::: Data for this exercise

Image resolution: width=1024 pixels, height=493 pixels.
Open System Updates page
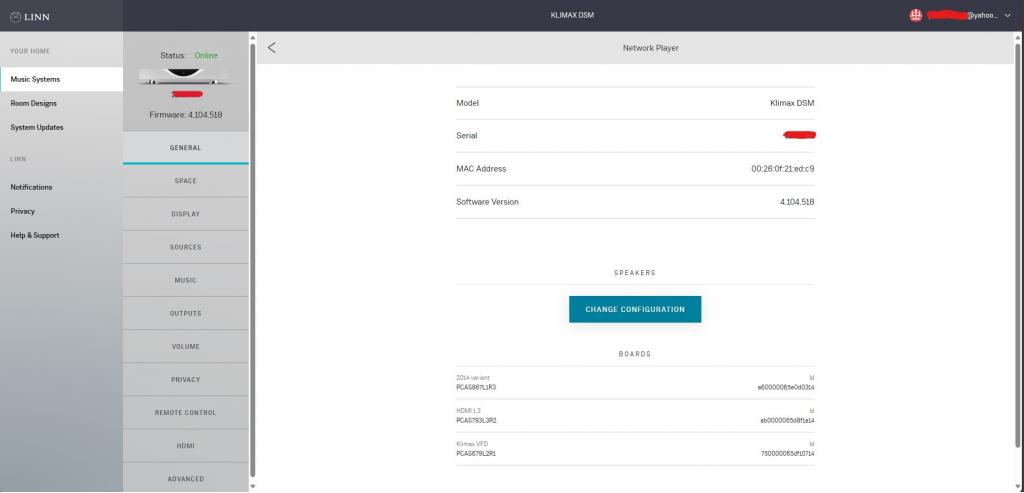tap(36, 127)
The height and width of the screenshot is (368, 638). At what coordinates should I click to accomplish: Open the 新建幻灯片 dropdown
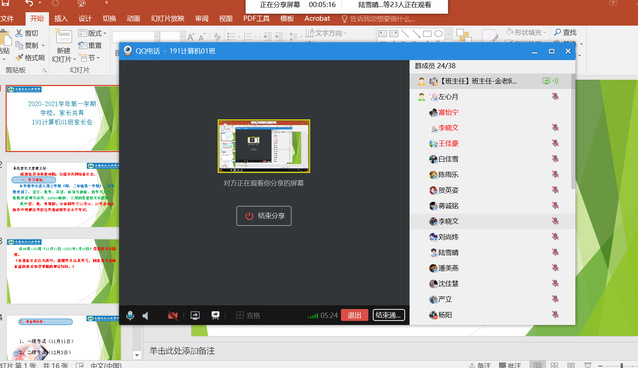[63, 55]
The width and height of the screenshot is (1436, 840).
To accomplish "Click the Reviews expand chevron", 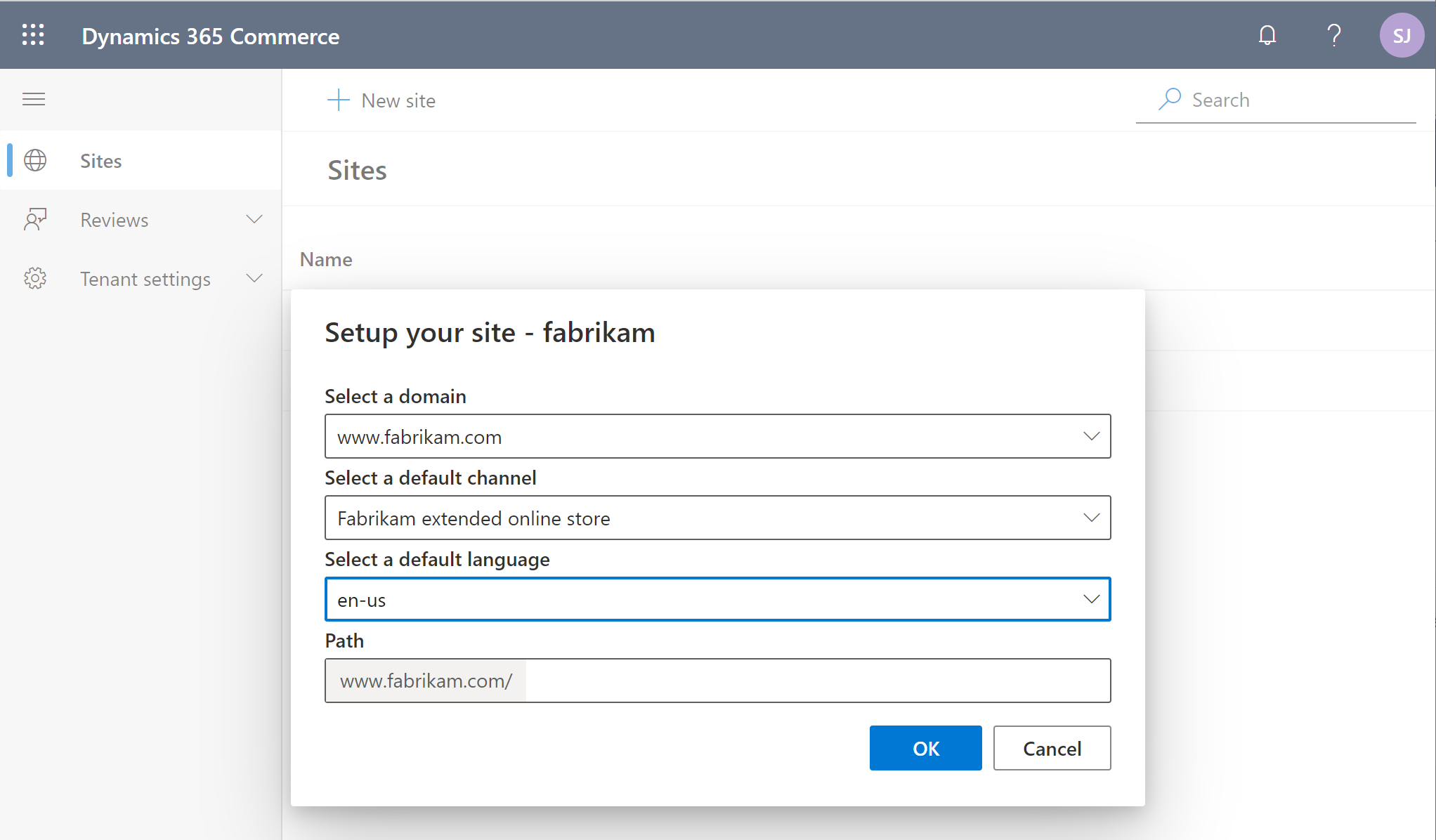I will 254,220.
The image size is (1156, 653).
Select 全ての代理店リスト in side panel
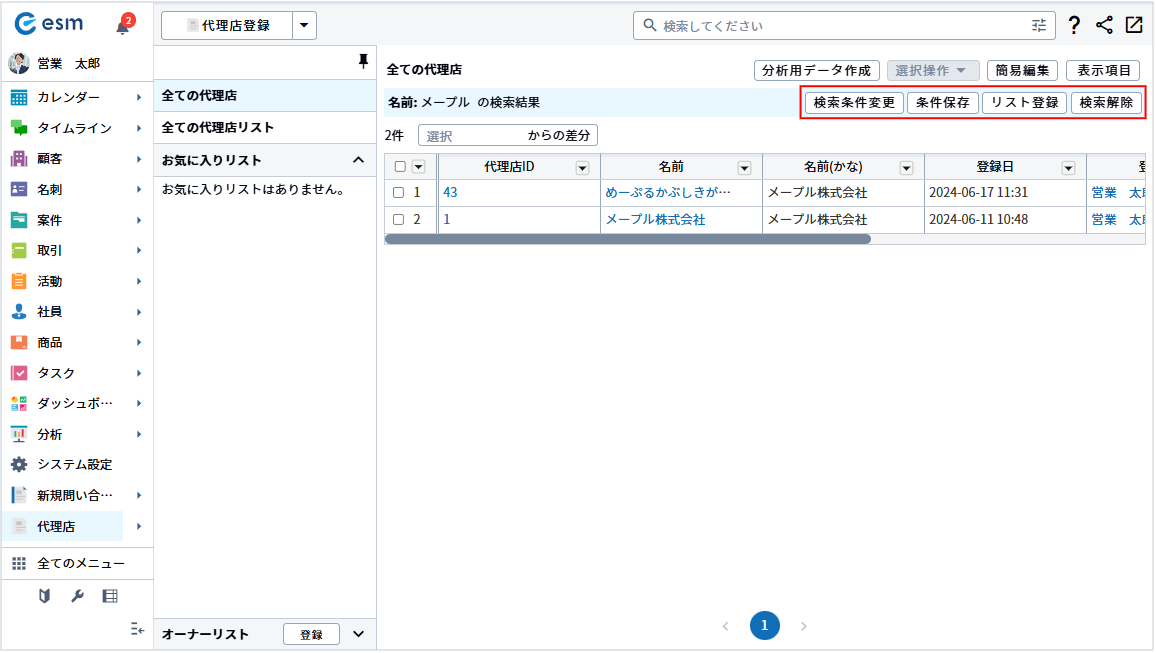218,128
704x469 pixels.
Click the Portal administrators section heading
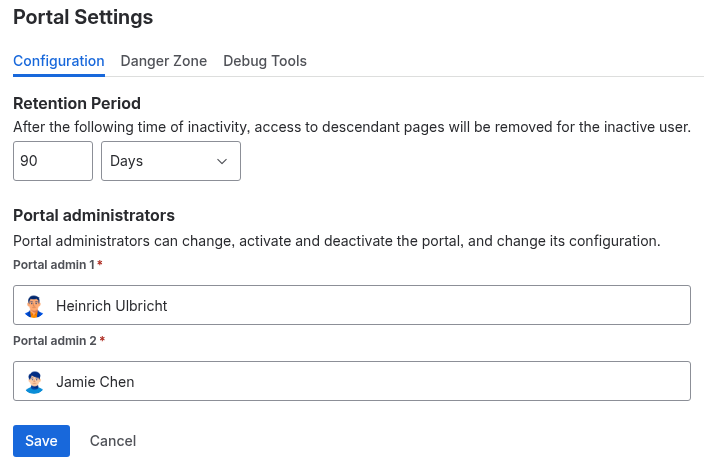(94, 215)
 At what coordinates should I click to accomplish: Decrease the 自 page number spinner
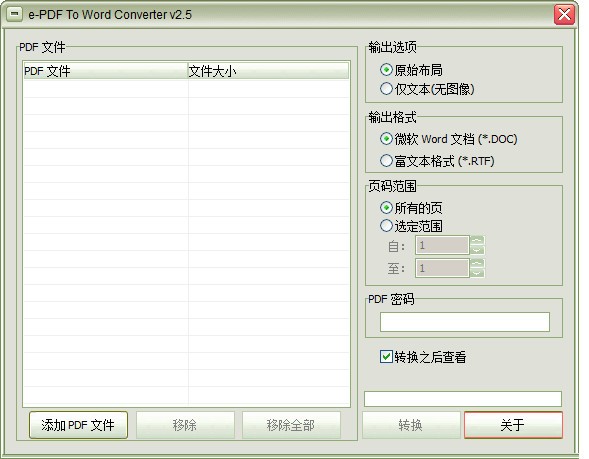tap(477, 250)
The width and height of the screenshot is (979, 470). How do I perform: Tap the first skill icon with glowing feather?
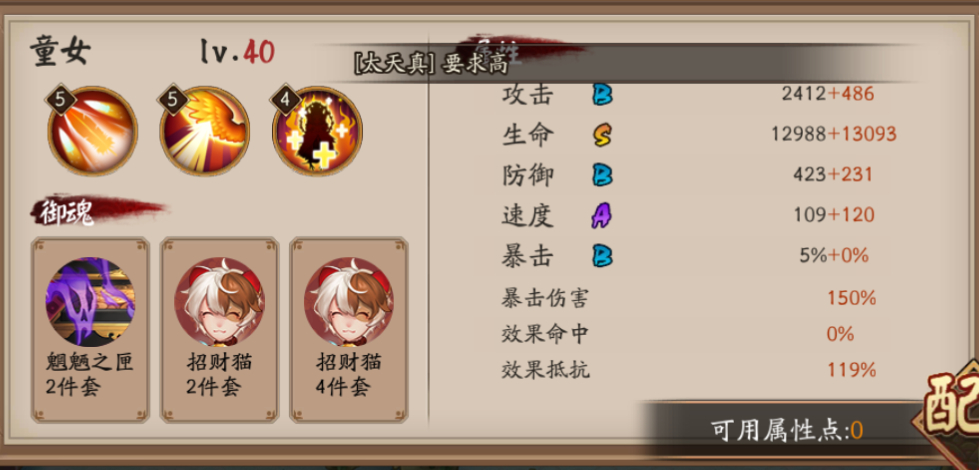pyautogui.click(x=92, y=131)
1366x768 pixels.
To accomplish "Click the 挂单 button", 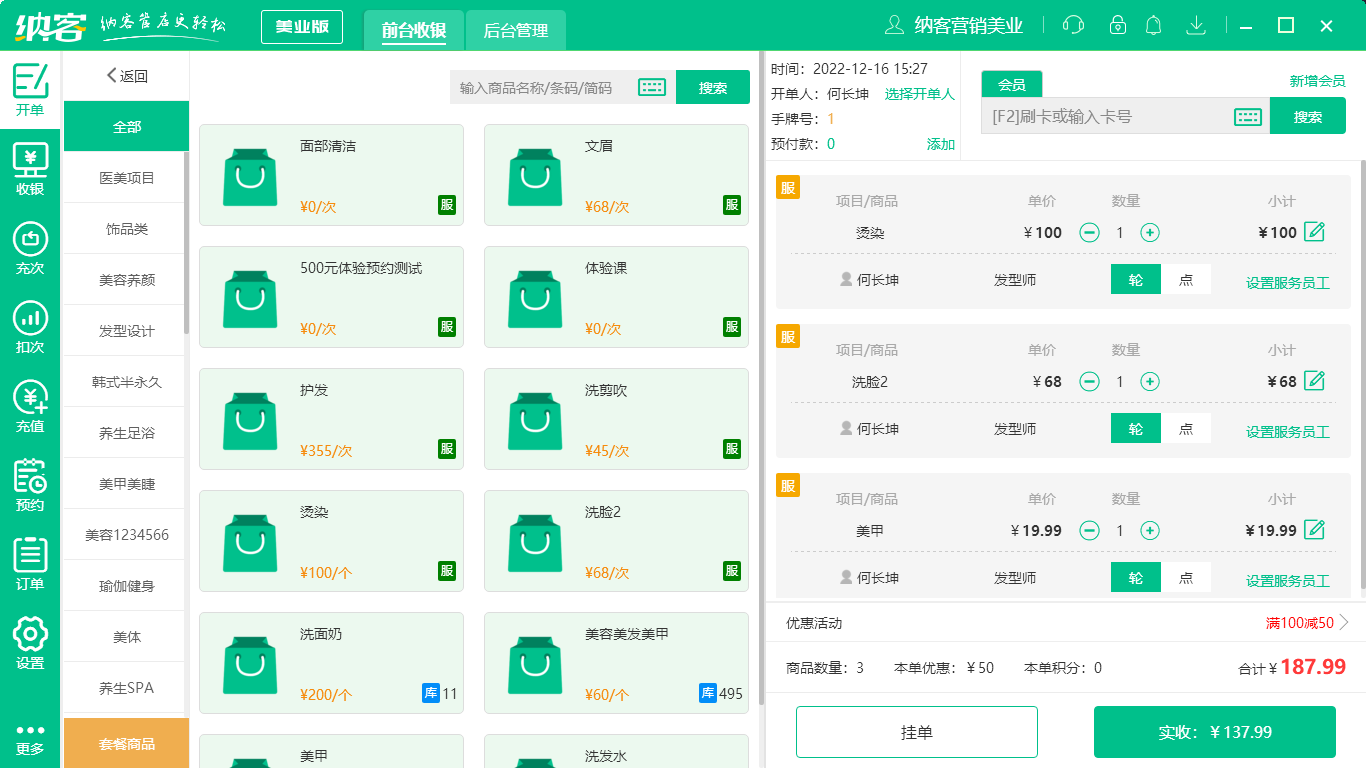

::::::

→ Work instructions
What you write must match, line for line, the records from the line containing "704x469 pixels." through the last line, with every picture left out.

→ Completed exercise
704x469 pixels.
Click the Portal administrators section heading
(94, 215)
 At what coordinates should I click to accomplish: Decrease the 自 page number spinner
tap(477, 250)
The width and height of the screenshot is (979, 470). How do I perform: Tap the first skill icon with glowing feather?
pyautogui.click(x=92, y=131)
1366x768 pixels.
To accomplish "Click the 挂单 button", 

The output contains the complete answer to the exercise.